Desprecian la democracia liberal y republicana y no aceptan que, más allá de sus defectos, los políticos en su rol constitucional siguen siendo la garantía de nuestras libertades. Estas voces se multiplican en las redes, tienen efecto y también “cancelan” sin reparos.
Un partido que predica en esa línea (el de Salles) colocó dos diputados en el Parlamento. Una novelista de cierta popularidad, asume un liderazgo personal para proclamar tesituras antisistema y al igual que las roscas, los que no coinciden con ella son el demonio. Desde lo que sería una posición de izquierda, un columnista afirma similares tesituras.
El radicalismo histriónico (cuando no histérico) del presidente argentino Javier Milei es tomado como modelo. Si ese es el camino a tomar para dar la batalla cultural, vamos mal. No se trata de hacer alarde de antipolítica. Parecerá radical, pero es paralizante e intolerante.
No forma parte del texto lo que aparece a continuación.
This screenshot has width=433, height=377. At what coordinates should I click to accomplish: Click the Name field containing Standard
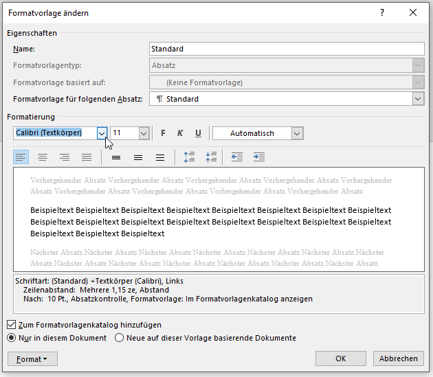tap(287, 49)
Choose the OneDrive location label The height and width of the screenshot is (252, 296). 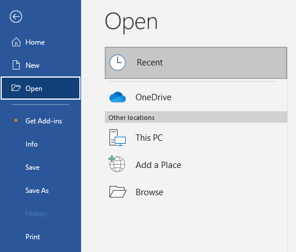pos(154,97)
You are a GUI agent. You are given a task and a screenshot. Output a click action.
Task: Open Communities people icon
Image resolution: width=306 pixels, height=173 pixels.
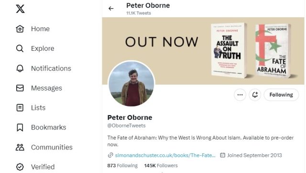20,147
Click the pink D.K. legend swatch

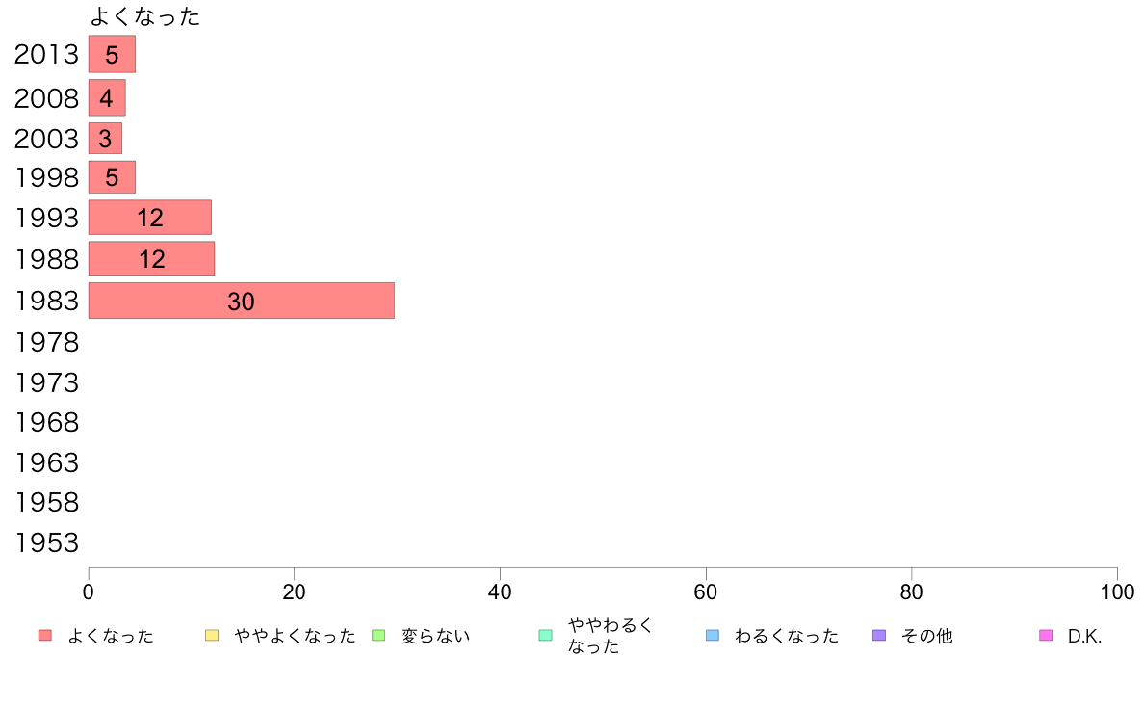(x=1046, y=636)
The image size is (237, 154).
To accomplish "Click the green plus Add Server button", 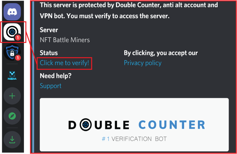I will coord(12,96).
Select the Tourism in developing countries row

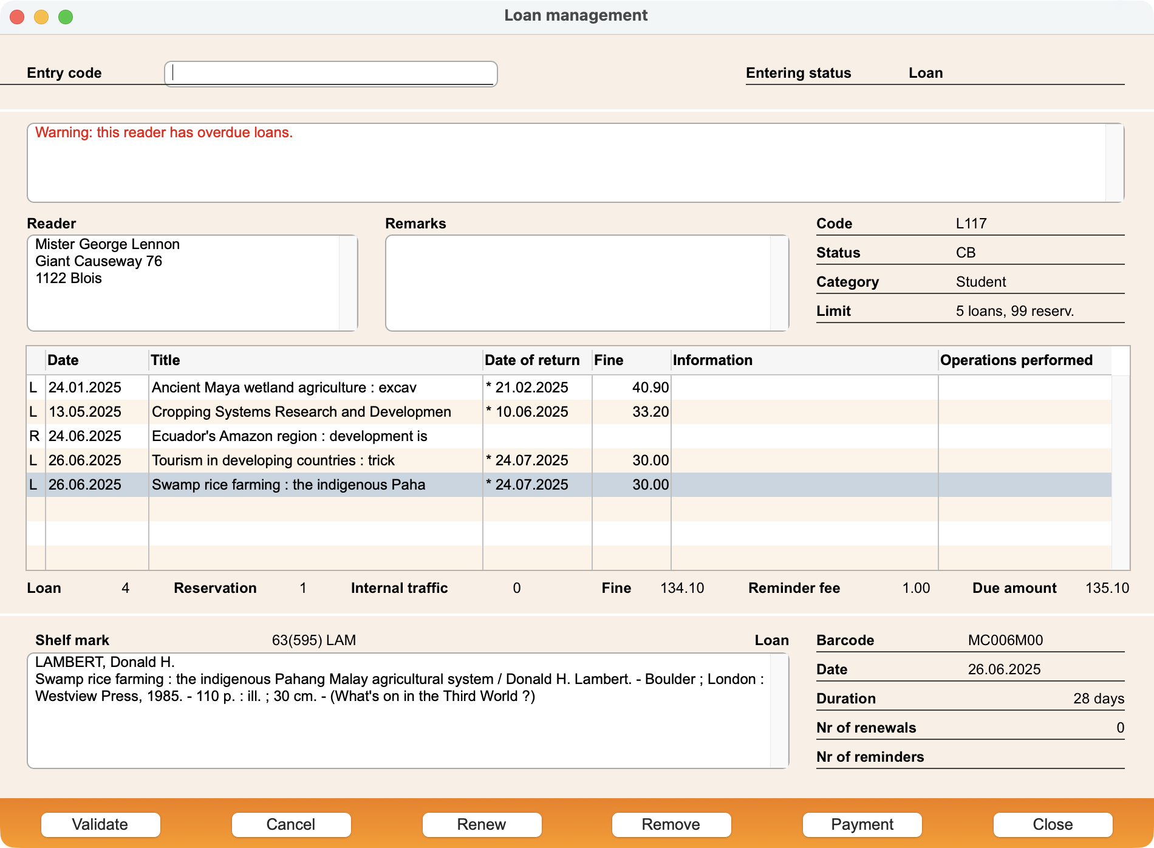pyautogui.click(x=569, y=460)
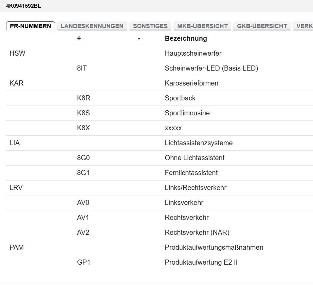
Task: Switch to the LANDESKENNUNGEN tab
Action: tap(92, 26)

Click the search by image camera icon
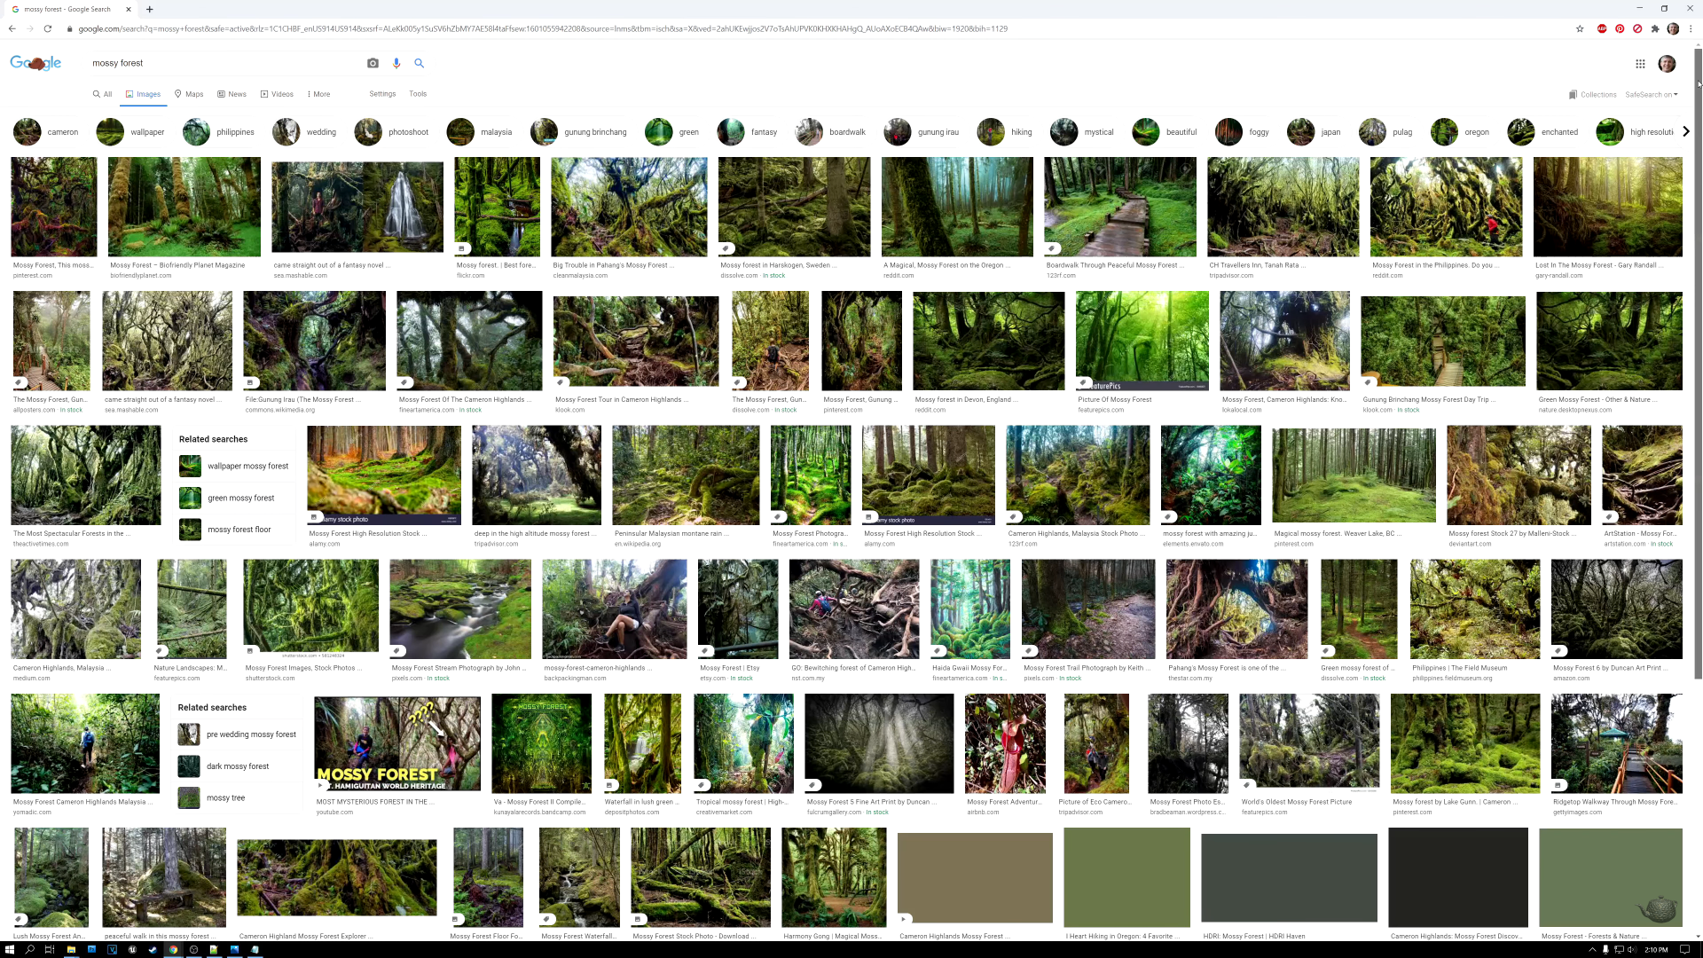coord(373,63)
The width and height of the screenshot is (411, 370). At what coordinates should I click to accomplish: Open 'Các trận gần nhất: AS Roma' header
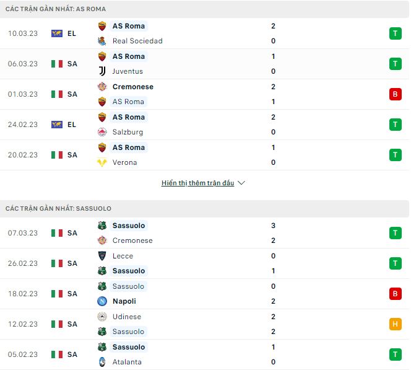click(x=56, y=9)
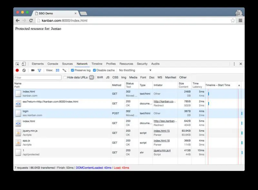Bookmark this page with the star icon
258x190 pixels.
click(x=233, y=20)
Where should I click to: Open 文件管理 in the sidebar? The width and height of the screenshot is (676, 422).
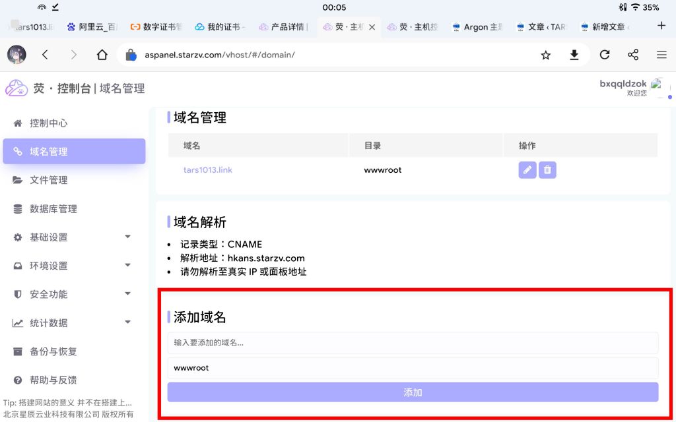tap(49, 180)
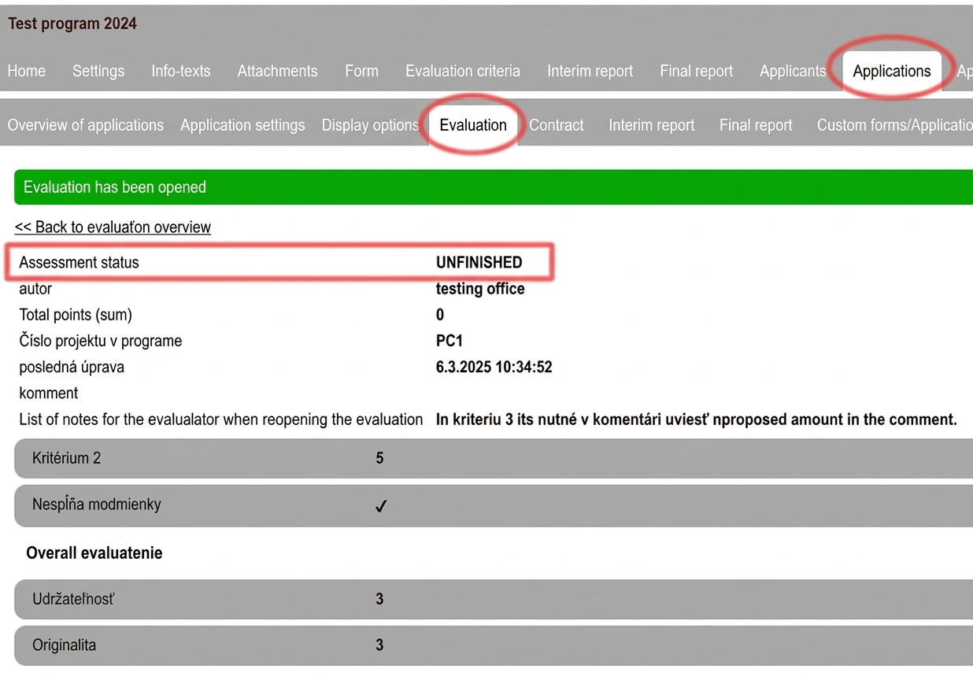The width and height of the screenshot is (973, 680).
Task: Open the Home tab
Action: click(x=27, y=71)
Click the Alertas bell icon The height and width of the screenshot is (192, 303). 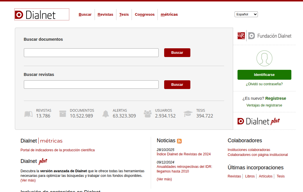(105, 114)
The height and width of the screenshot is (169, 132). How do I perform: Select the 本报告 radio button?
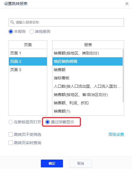(11, 32)

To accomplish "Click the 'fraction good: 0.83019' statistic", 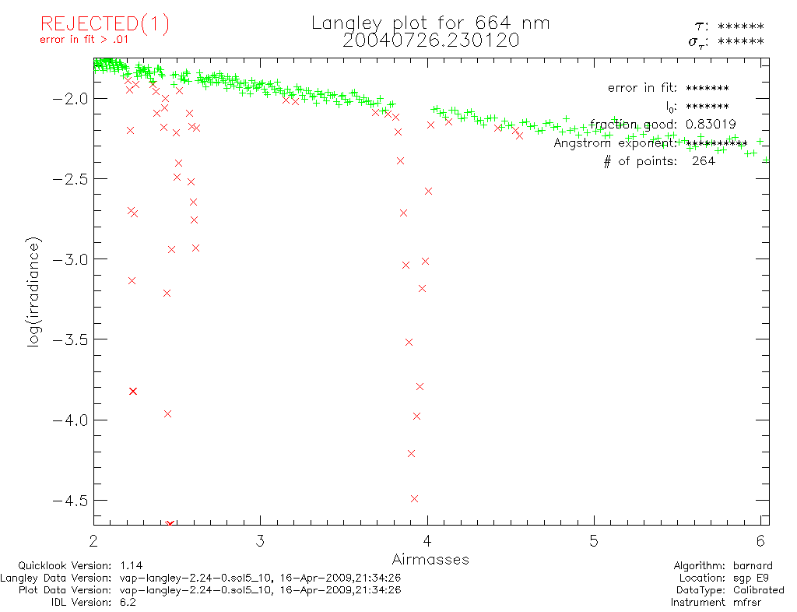I will point(663,125).
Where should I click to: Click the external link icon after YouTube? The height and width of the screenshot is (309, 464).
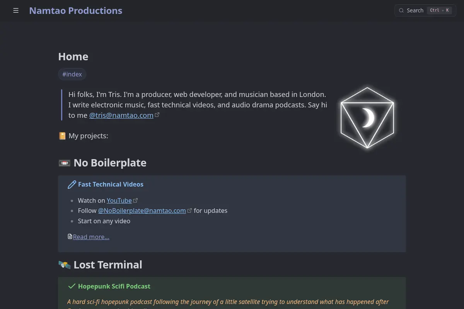click(x=136, y=200)
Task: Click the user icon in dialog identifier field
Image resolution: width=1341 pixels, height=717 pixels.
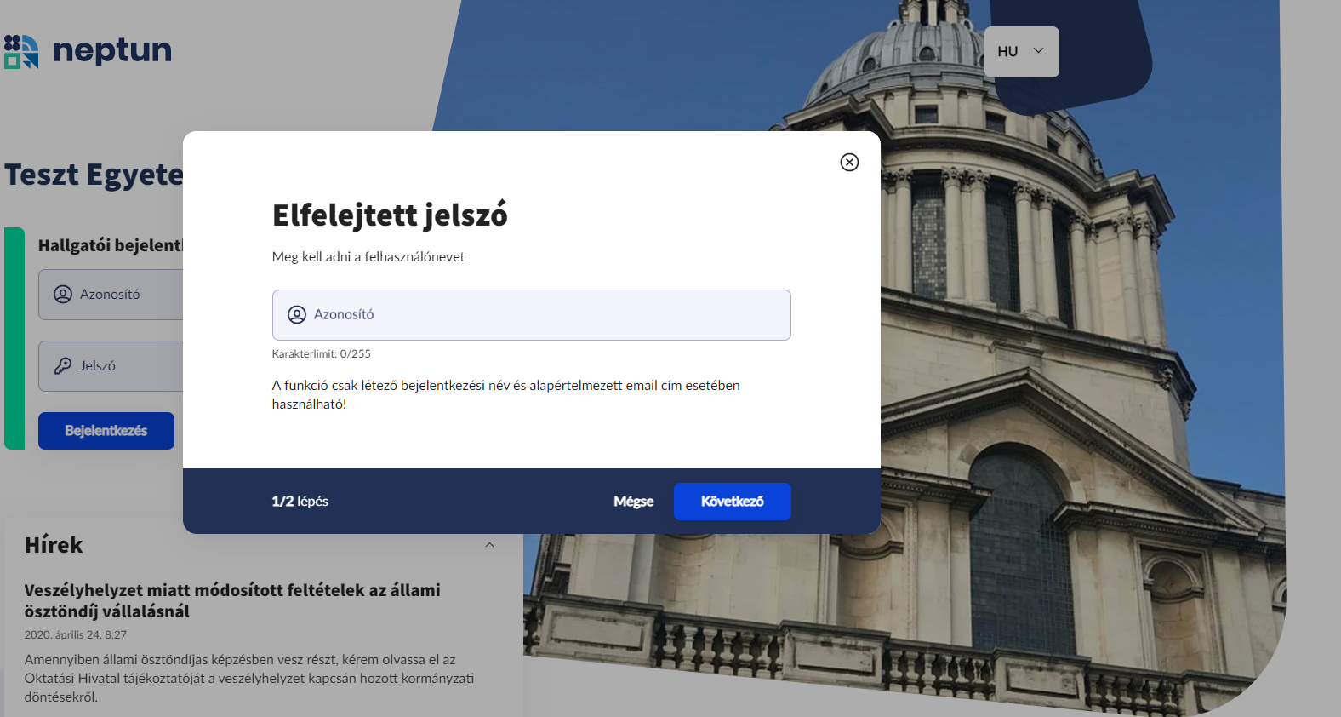Action: pos(297,315)
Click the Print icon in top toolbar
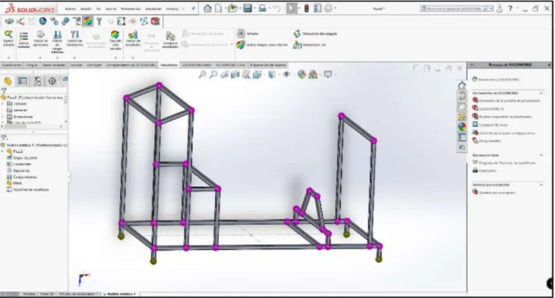 point(262,8)
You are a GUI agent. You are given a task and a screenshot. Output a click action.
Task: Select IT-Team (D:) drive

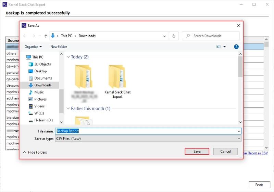click(43, 120)
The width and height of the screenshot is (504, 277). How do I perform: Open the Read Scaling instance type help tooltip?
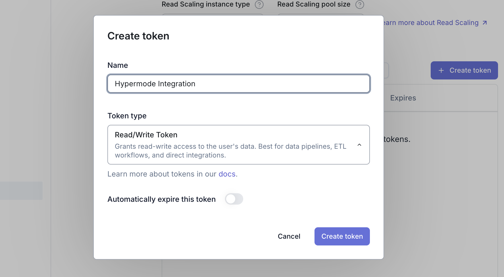259,5
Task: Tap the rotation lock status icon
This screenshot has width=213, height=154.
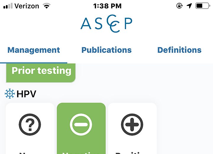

No se cuál es el mejor camino para lidiar con los que hegemonizan la cultura. Pero debe hacerse desde una visión liberal, que dé espacio a los descastados por la “rosca” pese a sus talentos. El radicalismo que ahonda la grieta no lleva a nada. En una reciente columna, Álvaro Ahunchain transformó en positivo el calificativo de “tibio”, que era usado con sentido peyorativo. Luchar esta buena lucha corresponde a los “tibios”, a los genuinos liberales, tolerantes y abiertos. Crean, reflexionan, escriben y pintan con cabeza propia, sin dogmas, libres, independientes, “orejanos” como el poema de Serafín J. García. Siempre orejanos.